Are you sure he isn't limping? Has he been watched by a vet?


----------



## amac_zeus (Jun 7, 2011)

Rerun said:


> No you don't need to gait train him. Gait training is for show dogs trotting around in circles. Your dog will move how he moves when at free play - you can't "train" him to move in a more coordinated fashion.
> 
> Are you sure he isn't limping? Has he been watched by a vet?


 
He hasn't been watched. I've checked paws, feet joints, toe joints and nails. Everything seems normal. Applying pressure doesn't bother him. Nothing seems to be unusual.


----------



## vomlittlehaus (Aug 24, 2010)

He is only 8 months old. Still growing. The front end and back end dont usually grow at the same time. So you end up with the awkward movement. Dont worry about it, unless it gets worse. I would also be VERY careful with how much jumping he is doing. He can injure himself to the point of having a deformity later in life. His body is still growing and developing, you dont want to injure any of the growths plates in his joints. Jumping in and out of vehicles, on and off furniture, up in the air to catch a toy, landing hard on the ground, all not good for a growing puppy. Not saying all four have to stay on the ground at all times, just use your better judgement on what activities have a high impact on his joints.


----------



## Samba (Apr 23, 2001)

It could be an awkward stage, if there are no physical problems.

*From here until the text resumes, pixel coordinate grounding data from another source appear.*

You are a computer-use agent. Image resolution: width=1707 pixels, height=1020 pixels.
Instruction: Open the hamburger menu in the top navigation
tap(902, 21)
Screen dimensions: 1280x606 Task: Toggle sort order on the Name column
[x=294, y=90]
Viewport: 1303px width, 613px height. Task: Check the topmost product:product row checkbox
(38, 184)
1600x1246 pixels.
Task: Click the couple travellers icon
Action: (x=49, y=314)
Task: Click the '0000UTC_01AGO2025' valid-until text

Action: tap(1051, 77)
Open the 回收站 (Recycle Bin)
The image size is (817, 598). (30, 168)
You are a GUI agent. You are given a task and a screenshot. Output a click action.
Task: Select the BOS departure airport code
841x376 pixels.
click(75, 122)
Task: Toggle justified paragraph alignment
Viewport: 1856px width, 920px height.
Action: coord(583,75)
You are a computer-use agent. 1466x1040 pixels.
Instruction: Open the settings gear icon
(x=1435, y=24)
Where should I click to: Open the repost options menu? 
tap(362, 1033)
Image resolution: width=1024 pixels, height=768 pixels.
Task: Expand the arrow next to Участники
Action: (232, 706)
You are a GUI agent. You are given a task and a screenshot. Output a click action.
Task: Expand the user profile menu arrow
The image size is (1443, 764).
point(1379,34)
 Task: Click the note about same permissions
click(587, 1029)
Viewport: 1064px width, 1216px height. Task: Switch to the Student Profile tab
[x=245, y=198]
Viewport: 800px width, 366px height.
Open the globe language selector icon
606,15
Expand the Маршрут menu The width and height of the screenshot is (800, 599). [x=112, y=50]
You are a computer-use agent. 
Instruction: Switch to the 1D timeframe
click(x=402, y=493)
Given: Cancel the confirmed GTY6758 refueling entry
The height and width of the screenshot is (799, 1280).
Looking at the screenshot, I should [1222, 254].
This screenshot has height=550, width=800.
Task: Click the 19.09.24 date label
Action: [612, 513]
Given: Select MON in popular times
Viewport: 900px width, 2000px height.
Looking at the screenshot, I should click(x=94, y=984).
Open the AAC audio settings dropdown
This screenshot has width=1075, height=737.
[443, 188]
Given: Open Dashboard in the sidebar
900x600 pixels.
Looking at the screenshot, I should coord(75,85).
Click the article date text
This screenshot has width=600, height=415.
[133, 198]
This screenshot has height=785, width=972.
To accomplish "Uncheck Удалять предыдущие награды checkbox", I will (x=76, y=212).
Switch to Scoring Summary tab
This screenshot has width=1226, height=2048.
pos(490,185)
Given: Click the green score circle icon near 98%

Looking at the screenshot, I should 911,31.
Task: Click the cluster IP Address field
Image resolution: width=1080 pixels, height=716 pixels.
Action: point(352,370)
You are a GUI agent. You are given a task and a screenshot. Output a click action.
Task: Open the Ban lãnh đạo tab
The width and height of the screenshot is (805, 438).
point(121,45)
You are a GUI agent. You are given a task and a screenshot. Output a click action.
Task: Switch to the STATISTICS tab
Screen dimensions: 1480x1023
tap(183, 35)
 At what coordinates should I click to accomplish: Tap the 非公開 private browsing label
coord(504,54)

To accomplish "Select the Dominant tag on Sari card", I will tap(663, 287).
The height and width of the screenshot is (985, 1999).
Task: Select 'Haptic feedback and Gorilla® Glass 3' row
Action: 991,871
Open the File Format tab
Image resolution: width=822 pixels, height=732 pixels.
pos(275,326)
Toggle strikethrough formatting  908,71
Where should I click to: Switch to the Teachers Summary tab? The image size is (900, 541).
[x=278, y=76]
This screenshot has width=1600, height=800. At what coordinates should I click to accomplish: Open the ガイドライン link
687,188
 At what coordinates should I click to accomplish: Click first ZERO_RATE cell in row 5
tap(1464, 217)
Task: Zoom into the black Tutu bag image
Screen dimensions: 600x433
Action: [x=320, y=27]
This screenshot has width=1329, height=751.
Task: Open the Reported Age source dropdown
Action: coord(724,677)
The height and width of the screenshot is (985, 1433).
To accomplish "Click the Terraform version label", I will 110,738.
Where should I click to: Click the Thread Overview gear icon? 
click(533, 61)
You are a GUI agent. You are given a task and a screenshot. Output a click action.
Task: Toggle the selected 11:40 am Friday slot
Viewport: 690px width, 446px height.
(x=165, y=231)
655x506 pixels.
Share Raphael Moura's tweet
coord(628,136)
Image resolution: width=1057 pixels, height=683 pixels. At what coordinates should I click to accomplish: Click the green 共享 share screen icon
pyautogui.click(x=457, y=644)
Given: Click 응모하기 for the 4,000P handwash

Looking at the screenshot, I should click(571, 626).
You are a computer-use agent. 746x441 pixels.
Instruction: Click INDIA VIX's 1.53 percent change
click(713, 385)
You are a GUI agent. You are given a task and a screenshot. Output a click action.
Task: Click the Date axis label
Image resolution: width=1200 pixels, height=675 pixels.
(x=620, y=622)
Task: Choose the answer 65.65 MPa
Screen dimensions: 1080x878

At 8 months old our show puppy was looking pretty uncoordinated. It really was bad...poor foot timing, stumbly. But, she grew out of it and gaits smoothly now.


----------



## amac_zeus (Jun 7, 2011)

The front and rear growing at different paces definitely makes since. His front end definitely trots out of synch from the rear. Very awkward. Anyway, I'm not taking any chances. I have a vet appointment this afternoon. I'm going to have him looked over and "watched" by the vet. I'm sure it's nothing more than developmental.


----------



## PaddyD (Jul 22, 2010)

Are you talking about pacing? My dog walks at a pace (front and rear on same side move together) a lot when we are walking. That is because we are walking too slow for a trot. If we walk 'briskly' or jog she breaks into a smooth trot. If you want to develop that you have to walk pretty fast or jog for a distance to build those muscles.
However, he should just grow into it naturally without any special exercises.


----------



## amac_zeus (Jun 7, 2011)

*Growing pains*

Went to the vet. He pushed, pulled, and bent each leg and joint. Nothing structurally wrong. He saw Zeus trot and noticed the same bobbing, limp-like motion and concluded it must be inflammation. His best guesstimate is growing pain. My dog trainer said he's experienced the same with other large breed dogs. How each dog responds differs. 

He gave me an anti-inflammatory/pain relief pill to hopefully provide some relief. I started him on the pill and no change yet. Next step would be ex-rays. I'll try to video Zeus and post a link so you can see what I'm talking about.


----------